Stored data entries
[Start of section]

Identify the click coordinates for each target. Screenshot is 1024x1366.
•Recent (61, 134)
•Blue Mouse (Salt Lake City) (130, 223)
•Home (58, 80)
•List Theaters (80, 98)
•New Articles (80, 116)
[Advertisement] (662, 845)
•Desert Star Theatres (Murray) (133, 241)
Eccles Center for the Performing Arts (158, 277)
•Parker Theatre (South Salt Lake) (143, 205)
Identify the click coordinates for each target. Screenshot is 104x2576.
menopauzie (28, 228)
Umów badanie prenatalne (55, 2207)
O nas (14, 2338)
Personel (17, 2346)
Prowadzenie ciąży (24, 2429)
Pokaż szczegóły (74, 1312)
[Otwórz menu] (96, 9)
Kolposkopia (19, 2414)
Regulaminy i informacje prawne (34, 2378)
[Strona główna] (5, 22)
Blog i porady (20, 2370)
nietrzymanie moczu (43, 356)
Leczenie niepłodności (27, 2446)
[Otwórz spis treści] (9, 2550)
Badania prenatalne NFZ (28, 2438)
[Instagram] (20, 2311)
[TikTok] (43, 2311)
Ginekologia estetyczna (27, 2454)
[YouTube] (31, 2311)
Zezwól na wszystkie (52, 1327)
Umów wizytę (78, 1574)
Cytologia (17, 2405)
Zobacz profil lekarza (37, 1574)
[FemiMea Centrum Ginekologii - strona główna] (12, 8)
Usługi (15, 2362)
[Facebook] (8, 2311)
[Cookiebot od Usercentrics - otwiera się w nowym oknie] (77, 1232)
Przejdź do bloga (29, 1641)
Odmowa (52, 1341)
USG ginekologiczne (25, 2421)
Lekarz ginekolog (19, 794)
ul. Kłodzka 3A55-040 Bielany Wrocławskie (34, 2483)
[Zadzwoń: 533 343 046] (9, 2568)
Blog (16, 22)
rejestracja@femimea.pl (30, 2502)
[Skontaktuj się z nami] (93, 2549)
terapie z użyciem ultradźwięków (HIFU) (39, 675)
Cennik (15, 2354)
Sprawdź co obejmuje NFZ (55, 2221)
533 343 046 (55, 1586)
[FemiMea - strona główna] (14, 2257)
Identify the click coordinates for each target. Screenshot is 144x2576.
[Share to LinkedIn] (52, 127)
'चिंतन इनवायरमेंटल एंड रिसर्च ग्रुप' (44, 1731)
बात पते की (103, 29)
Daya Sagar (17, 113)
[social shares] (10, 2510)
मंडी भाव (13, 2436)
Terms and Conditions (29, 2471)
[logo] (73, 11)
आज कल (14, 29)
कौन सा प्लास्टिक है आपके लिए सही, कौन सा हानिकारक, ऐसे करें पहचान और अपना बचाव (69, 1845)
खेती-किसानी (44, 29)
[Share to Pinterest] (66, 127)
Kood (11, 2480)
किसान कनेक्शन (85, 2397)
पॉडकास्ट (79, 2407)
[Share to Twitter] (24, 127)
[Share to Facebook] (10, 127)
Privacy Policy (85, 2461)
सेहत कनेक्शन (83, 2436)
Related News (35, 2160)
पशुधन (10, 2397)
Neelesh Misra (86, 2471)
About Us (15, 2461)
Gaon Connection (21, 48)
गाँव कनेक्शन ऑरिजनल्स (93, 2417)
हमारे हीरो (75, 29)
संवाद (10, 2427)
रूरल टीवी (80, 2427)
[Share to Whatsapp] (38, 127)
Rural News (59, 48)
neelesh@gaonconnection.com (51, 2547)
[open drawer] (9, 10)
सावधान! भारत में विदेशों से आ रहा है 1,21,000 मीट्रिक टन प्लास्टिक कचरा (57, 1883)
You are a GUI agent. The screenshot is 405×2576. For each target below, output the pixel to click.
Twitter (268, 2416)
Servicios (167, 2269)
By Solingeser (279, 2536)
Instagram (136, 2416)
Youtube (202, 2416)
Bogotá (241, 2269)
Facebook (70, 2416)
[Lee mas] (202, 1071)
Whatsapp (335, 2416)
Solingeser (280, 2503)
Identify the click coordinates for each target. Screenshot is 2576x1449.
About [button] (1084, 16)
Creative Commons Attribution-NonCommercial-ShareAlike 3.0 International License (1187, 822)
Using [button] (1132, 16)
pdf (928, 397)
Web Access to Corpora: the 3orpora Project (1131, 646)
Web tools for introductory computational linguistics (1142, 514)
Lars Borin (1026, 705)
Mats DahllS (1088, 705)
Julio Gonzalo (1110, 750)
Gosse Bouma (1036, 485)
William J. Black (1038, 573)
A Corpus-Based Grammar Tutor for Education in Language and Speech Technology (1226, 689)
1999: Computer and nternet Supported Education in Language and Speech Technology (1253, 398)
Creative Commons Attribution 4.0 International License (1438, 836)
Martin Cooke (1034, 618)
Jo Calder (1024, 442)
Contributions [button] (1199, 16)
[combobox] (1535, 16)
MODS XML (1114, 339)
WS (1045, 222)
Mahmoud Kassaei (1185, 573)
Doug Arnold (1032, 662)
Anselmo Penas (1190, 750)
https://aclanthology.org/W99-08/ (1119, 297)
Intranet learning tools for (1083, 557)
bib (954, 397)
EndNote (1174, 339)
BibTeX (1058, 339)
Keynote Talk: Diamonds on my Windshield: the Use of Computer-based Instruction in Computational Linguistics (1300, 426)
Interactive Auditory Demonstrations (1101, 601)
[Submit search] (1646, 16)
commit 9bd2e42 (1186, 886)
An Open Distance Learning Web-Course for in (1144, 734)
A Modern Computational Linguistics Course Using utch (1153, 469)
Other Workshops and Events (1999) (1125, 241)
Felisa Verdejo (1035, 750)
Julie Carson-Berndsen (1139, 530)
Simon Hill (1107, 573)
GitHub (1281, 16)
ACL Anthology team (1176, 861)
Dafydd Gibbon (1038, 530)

[End of section]

*Exercise requirements*. Please copy, word for word, every line from the first line of the records through the line containing "533 343 046 (55, 1586)", with both of those lines included and nothing else.

*Answer section*.
Identify the click coordinates for each target. Screenshot is 1024x1366.
•Recent (61, 134)
•Blue Mouse (Salt Lake City) (130, 223)
•Home (58, 80)
•List Theaters (80, 98)
•New Articles (80, 116)
[Advertisement] (662, 845)
•Desert Star Theatres (Murray) (133, 241)
Eccles Center for the Performing Arts (158, 277)
•Parker Theatre (South Salt Lake) (143, 205)
Identify the click coordinates for each target. Screenshot is 104x2576.
menopauzie (28, 228)
Umów badanie prenatalne (55, 2207)
O nas (14, 2338)
Personel (17, 2346)
Prowadzenie ciąży (24, 2429)
Pokaż szczegóły (74, 1312)
[Otwórz menu] (96, 9)
Kolposkopia (19, 2414)
Regulaminy i informacje prawne (34, 2378)
[Strona główna] (5, 22)
Blog i porady (20, 2370)
nietrzymanie moczu (43, 356)
Leczenie niepłodności (27, 2446)
[Otwórz spis treści] (9, 2550)
Badania prenatalne NFZ (28, 2438)
[Instagram] (20, 2311)
[TikTok] (43, 2311)
Ginekologia estetyczna (27, 2454)
[YouTube] (31, 2311)
Zezwól na wszystkie (52, 1327)
Umów wizytę (78, 1574)
Cytologia (17, 2405)
Zobacz profil lekarza (37, 1574)
[FemiMea Centrum Ginekologii - strona główna] (12, 8)
Usługi (15, 2362)
[Facebook] (8, 2311)
[Cookiebot od Usercentrics - otwiera się w nowym oknie] (77, 1232)
Przejdź do bloga (29, 1641)
Odmowa (52, 1341)
USG ginekologiczne (25, 2421)
Lekarz ginekolog (19, 794)
ul. Kłodzka 3A55-040 Bielany Wrocławskie (34, 2483)
[Zadzwoń: 533 343 046] (9, 2568)
Blog (16, 22)
rejestracja@femimea.pl (30, 2502)
[Skontaktuj się z nami] (93, 2549)
terapie z użyciem ultradźwięków (HIFU) (39, 675)
Cennik (15, 2354)
Sprawdź co obejmuje NFZ (55, 2221)
533 343 046 (55, 1586)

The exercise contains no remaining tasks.